__DATASET ENTRIES__.
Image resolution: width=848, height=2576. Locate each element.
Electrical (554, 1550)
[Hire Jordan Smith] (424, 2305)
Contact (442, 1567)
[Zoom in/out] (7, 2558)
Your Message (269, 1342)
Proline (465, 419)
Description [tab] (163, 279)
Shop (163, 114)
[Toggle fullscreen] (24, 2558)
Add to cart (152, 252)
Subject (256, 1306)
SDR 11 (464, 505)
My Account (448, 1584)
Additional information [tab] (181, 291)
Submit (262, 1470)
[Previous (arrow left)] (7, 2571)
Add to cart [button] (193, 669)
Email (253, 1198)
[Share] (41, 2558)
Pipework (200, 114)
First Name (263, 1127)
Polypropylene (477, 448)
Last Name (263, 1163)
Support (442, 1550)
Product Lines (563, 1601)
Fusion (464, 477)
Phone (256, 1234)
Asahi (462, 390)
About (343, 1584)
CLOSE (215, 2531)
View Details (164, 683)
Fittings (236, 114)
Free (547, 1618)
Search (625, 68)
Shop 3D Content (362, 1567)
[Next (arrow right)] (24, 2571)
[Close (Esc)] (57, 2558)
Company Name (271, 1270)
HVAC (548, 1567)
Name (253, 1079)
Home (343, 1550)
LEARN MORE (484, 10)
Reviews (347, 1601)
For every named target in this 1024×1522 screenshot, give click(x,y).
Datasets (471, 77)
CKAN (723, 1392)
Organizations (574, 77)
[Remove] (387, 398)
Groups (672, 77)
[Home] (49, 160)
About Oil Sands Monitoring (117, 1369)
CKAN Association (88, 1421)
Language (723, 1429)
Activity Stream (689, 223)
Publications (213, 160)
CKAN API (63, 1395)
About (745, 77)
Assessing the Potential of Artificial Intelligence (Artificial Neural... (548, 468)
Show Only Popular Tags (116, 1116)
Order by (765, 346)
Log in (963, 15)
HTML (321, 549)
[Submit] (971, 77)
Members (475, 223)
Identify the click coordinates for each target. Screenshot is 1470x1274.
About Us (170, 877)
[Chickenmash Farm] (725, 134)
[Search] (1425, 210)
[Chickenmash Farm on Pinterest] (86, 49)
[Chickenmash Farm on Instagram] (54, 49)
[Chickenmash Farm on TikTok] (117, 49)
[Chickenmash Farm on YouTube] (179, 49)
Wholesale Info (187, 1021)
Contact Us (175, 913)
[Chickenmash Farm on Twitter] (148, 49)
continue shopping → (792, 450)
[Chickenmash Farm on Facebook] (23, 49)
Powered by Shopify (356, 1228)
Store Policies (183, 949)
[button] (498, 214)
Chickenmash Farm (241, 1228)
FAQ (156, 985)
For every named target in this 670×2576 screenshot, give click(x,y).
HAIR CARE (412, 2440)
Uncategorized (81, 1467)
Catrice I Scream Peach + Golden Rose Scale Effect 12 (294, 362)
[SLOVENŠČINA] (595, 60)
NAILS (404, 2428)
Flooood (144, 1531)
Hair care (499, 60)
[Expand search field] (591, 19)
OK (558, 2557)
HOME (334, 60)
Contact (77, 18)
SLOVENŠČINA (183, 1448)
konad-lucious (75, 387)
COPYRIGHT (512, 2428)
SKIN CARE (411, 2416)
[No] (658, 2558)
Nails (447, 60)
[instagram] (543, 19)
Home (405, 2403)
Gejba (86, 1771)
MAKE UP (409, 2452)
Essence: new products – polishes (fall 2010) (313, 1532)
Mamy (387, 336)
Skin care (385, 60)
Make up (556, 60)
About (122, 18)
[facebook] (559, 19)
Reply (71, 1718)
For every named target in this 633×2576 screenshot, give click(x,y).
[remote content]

__PROBLEM TO SOLVE__.
Everything from the first line above through the line that contains "Submit (262, 1470)" should be duplicated exactly, please, and nothing beyond it.

__EXPECTED OUTPUT__.
Image resolution: width=848, height=2576. Locate each element.
Electrical (554, 1550)
[Hire Jordan Smith] (424, 2305)
Contact (442, 1567)
[Zoom in/out] (7, 2558)
Your Message (269, 1342)
Proline (465, 419)
Description [tab] (163, 279)
Shop (163, 114)
[Toggle fullscreen] (24, 2558)
Add to cart (152, 252)
Subject (256, 1306)
SDR 11 (464, 505)
My Account (448, 1584)
Additional information [tab] (181, 291)
Submit (262, 1470)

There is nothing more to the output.